CodexMundi A scholarly atlas of the senses lost when crossing borders

← Relationship to time

Inshallah time (Arab world)

"I'll come to your party tomorrow inshallah" in Arabic means "I'll come if God allows", not "I'm definitely coming".

CompleteMisunderstanding

Category : Relationship to timeSubcategory : ponctualiteConfidence level : 3/5 (documented hypothesis)Identifier : e0205

Meaning

Target direction : All temporal promises are subordinate to the divine will. "Inshallah" (God willing) qualifies any future intention; time belongs to Allah, not to mortals.

Interpreted meaning : "At 8pm inshallah" = closing an 8pm contract; inshallah = excuse for not honoring the commitment; arriving very late is acceptable because "God willed it".

Geography of misunderstanding

Neutral

  • egypt
  • saudi-arabia
  • uae
  • qatar
  • kuwait
  • bahrain
  • oman
  • lebanon
  • syria
  • jordan
  • iraq
  • morocco
  • algeria
  • tunisia
  • libya

Not documented

  • peuples-autochtones

1 Inshallah and theological fatalism

In the Arab context (Egypt, Saudi Arabia, Lebanon, Morocco, Iraq, etc.), every statement about the future is implicitly accompanied by an "inshallah" ("God willing"). This formula is not a get-out clause or an escape clause; it expresses a theology of time where time is not at human disposal. Time belongs to Allah. Saying "I be there at 8 p.m. inshallah" is not a legal promise but an intention subject to higher forces (Hall 1983, Lewis 1996). This framework inherited from the Koran reflects a vision where the present is God-given, the future uncertain, and human commitments secondary.

2. Commercial and legal misunderstanding

For a Western contractor (especially American or Swiss), "at 8pm inshallah" seems like a binding promise: a time, a place, a date, an obligation. But for an arab partner, it's a shared intention subject to unforeseeable circumstances. When the Egyptian supplier arrives 4 hours late ("there's been traffic, it's God's will"), the contracting party is left to his own devices god's will"), the Western contractor sees a breach of contract. This asymmetry generates recurrent diplomatic unease (Oman & Borsuk 2015, reports HBR Middle East 2010-2020).

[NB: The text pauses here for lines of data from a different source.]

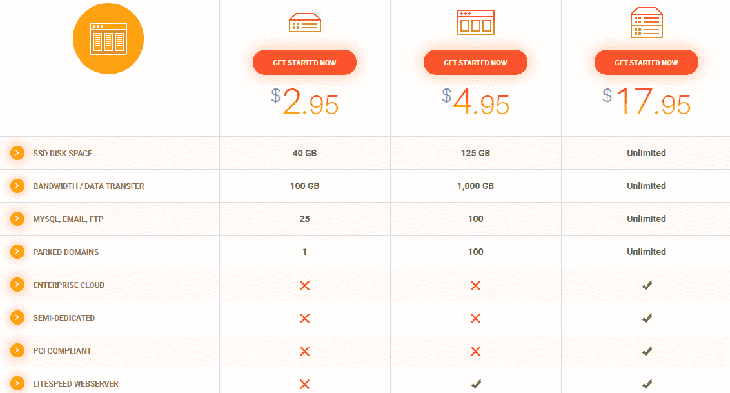730x393 pixels.
Task: Get started with the $2.95 plan
Action: pyautogui.click(x=305, y=62)
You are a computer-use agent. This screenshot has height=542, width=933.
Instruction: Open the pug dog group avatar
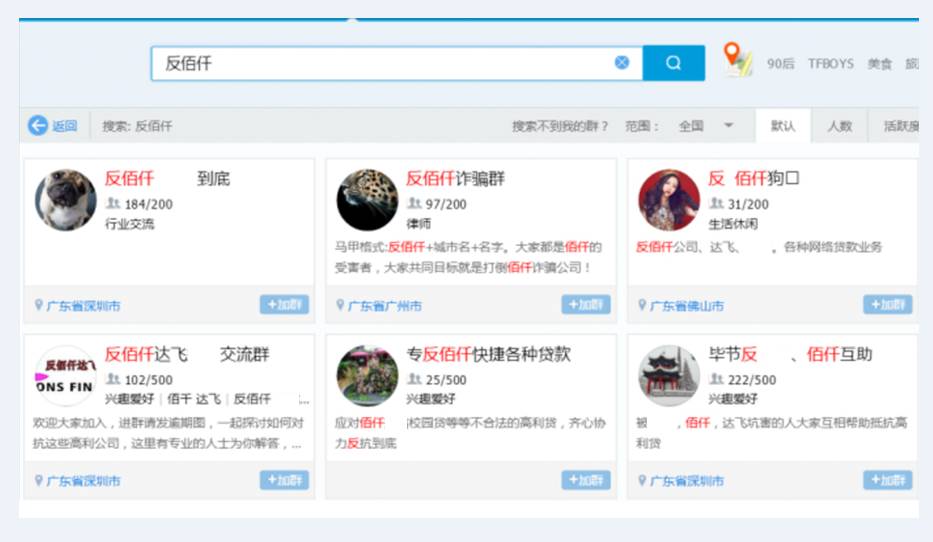click(65, 200)
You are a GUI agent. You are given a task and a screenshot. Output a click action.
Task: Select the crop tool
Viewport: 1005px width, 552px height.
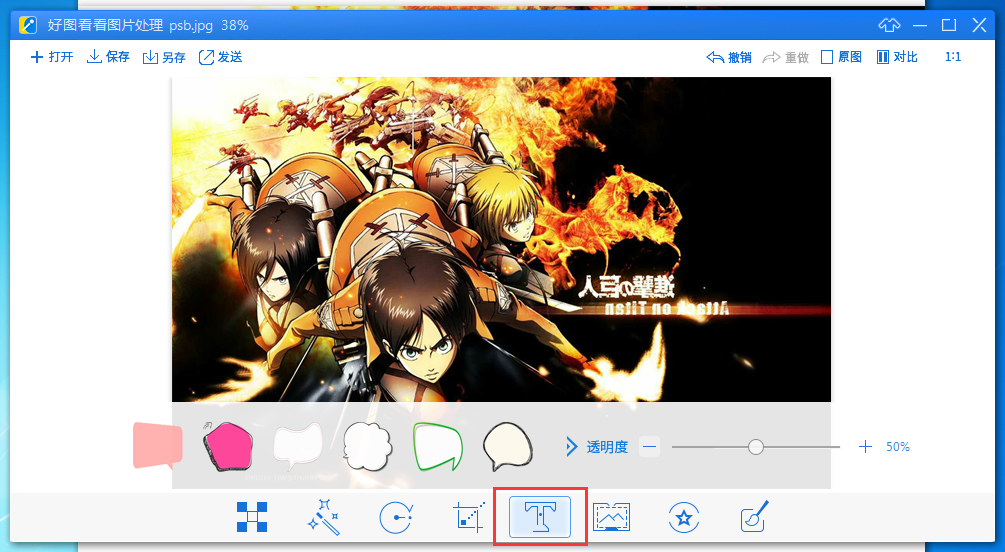pyautogui.click(x=468, y=517)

3. Religious and Koranic genesis

The basis is theological: the Koran (Suras 18:23-24 in particular) enjoins believers to remember "inshallah" for all temporal promises to remember "inshallah" for all temporal promises. This injunction has shaped the language structures and temporal expectations of Arab civilizations for 14 centuries. Fatalism (qadar) - the idea that everything is written in advance by God - coexists human agentivity; inshallah is its linguistic expression.

4. documented diplomatic incidents

5. Practical recommendations

Documented incidents

Practical recommendations

To do

  • - Accepter explicitement que « inshallah » qualifie toute promesse temporelle arabe. - Utiliser des contrats avec clauses de force majeure larges. - Employer un médiateur culturel pour les négociations critiques. - Interpréter les délais comme soumis à des circonstances imprévisibles.

Avoid

  • - Ne pas traiter « inshallah » comme stratagème d'évitement. - Ne pas pénaliser un partenaire arabe pour retards qualifiés d'« acte de Dieu ». - Ne pas imposer une rigidité temporelle occidentale à négociations arabes. - Ne pas confondre inshallah avec manque de professionnalisme.

Neutral alternatives

Specify in writing ("we expect delivery on [date] unless unforeseen circumstances"); set internal milestones rather than external dates.